Breadcrumbs

What is IP Address Restrictions?

IP Address Restriction in Safeguard helps you control who can call your APIs and messaging endpoints based on their network location. You define which IP addresses or ranges are trusted, and Safeguard will only accept traffic from those sources.

This helps you:

  • Only accept traffic from known systems and networks

  • Reduce the risk of account takeover and API key abuse

  • Greatly limit exposure to the public internet


Explanations

Why should I use IP Address Restriction?

You should use IP Address Restriction if you want to:

  • Protect your account from misuse — Limit access to your APIs to a known set of IP addresses (for example your own data centers, VPN ranges, or trusted partners). Even if an API key is leaked, requests from unapproved IPs will be blocked.

  • Reduce exposure to the public internet — Treat Safeguard as an extra firewall in front of your messaging APIs. You decide which networks are allowed; everything else is denied.

  • Meet compliance and security requirements — Many security standards (such as ISO 27001 or PCI DSS) recommend limiting access to critical systems by network location. IP restrictions help you follow those best practices.

  • Stay in control — You manage the IP allow‑list yourself in the CM Platform, and can update it whenever your infrastructure changes.

How does IP Address Restriction work?

  1. A request reaches the CM Platform.

  2. Safeguard checks the source IP address of the request.

  3. The IP is matched against your configured allow‑list rules.

  4. If the IP is on the allow‑list, the request continues to normal processing.

  5. If the IP is not on the allow‑list (and allow‑list mode is enabled), Safeguard immediately rejects the request with a clear error response.

IP restrictions are evaluated before other Safeguard features (such as Rate Limiting or Destination Management) make a decision. This way, unwanted traffic is stopped as early as possible.

What kind of IPs can I configure?

Depending on your product setup, you can typically configure:

  • Single IP addresses — For example: 203.0.113.10

  • IP ranges using CIDR notation — For example: 203.0.113.0/24 (covers multiple addresses in one rule)

  • IPv4 addresses — Support for IPv6 depends on the specific product or API. If you are unsure, contact Support.

You can use these to describe:

  • Your office locations

  • Your VPN exit IPs

  • Your own data centers or cloud environments

  • The IPs of specific, trusted partners

Note: If your infrastructure uses dynamic or frequently changing IPs, you need a process to keep the configuration aligned (for example, when cloud providers change outbound IPs).


Configurations

How do I get IP Address Restriction enabled or changed?

IP Address Restriction is part of Safeguard.
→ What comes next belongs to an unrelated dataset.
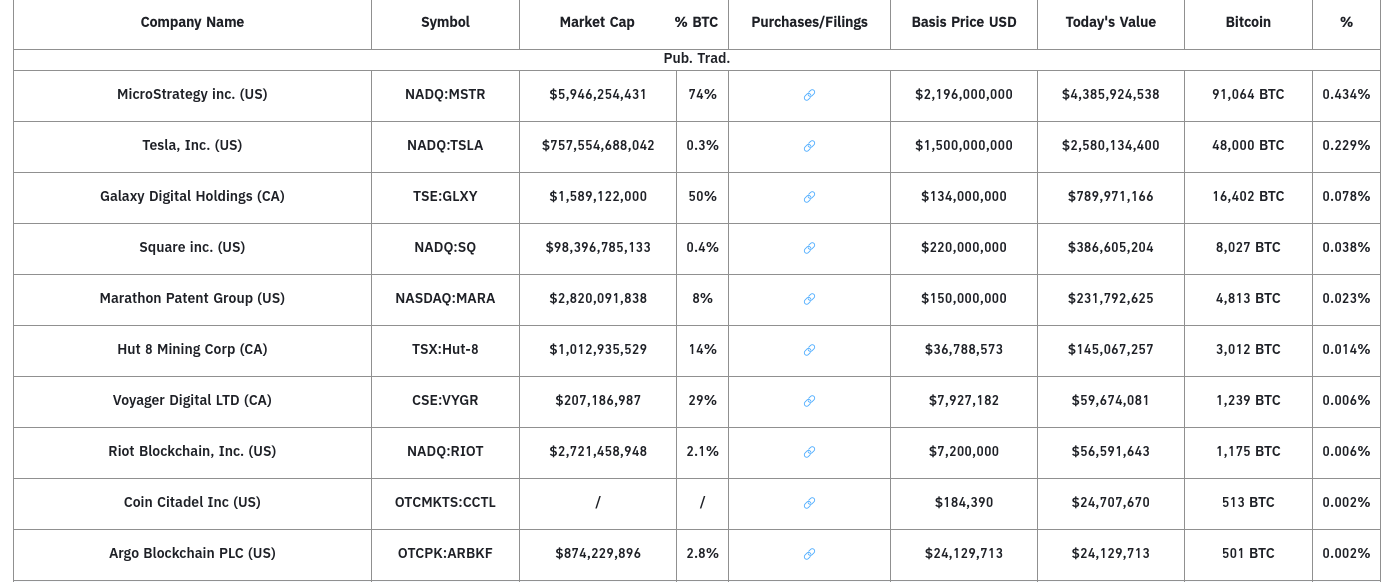This screenshot has height=582, width=1388.
Task: Click the Market Cap column header
Action: click(597, 22)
The exact place to configure it may depend on the products you use.

  • Configure it yourself in the CM Platform (where available for your product).

  • Ask your CM.com contact (for example your Account Manager or Support) to enable or change the configuration.
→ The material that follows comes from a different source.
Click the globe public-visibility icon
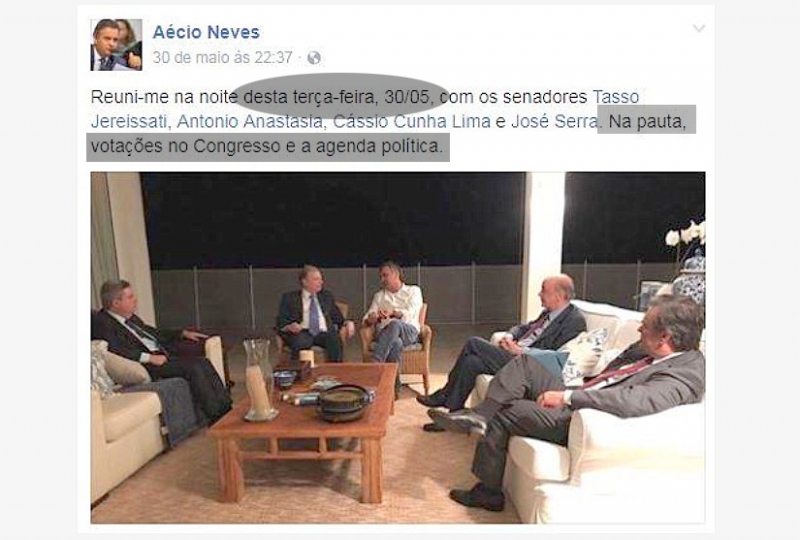click(314, 58)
If you are unsure where to configure it, https://www.cm.com/en-gb/app/support

What can I configure in IP Address Restriction?

Modes

Depending on your setup, you can choose:

  • Do not restrict — IP Address Restriction is disabled. All IPs can reach your APIs (subject to normal authentication/authorization).

  • Allow‑list — Only traffic from IPs or ranges on your configured list is allowed. Requests from any other IPs will be blocked.

There is currently no dedicated block‑list‑only mode; IP Address Restriction is designed to act as a positive allow‑list control.

For high‑security environments, allow‑list is strongly recommended.

Which IPs should I put on the allow‑list?

Typically:

  • The IPs of your production systems that call http://CM.com APIs

  • The IPs of your VPN or secure remote access solutions

  • Any partner systems that legitimately send traffic on your behalf

Avoid adding broad public ranges or personal home IPs unless you have strong update policies and monitoring.

What happens when I change the configuration?

  • Changes to the IP allow‑list usually take effect quickly (near‑real time).

  • New requests from IPs that are not on the list will be blocked immediately.

  • Existing connections may or may not be impacted; this depends on the protocol. For HTTP APIs, each new request is evaluated against the latest rules.

Examples

Allow Traffic from Data Center and VPN Only

You:

  • Enable IP Address Restriction.

  • Configure an allow‑list with:

  • 203.0.113.10, 203.0.113.11 (data center egress)

  • 198.51.100.0/28 (VPN egress range)

Result:

  • Requests from these IPs are accepted (subject to normal authentication and other Safeguard checks).

  • Requests from any other IPs are rejected with a Safeguard error code.

Partner System Access

You:

  • Work with a third‑party platform that sends API calls to CM.com on your behalf.

  • Ask the partner for the IPs or CIDR ranges from which they will connect.

  • Add these IPs/ranges to your allow‑list.

Result:

  • The partner can successfully reach your CM.com APIs from the agreed IPs.

  • If their traffic suddenly starts coming from an unexpected IP, it will be blocked, helping you detect configuration issues or potential misuse.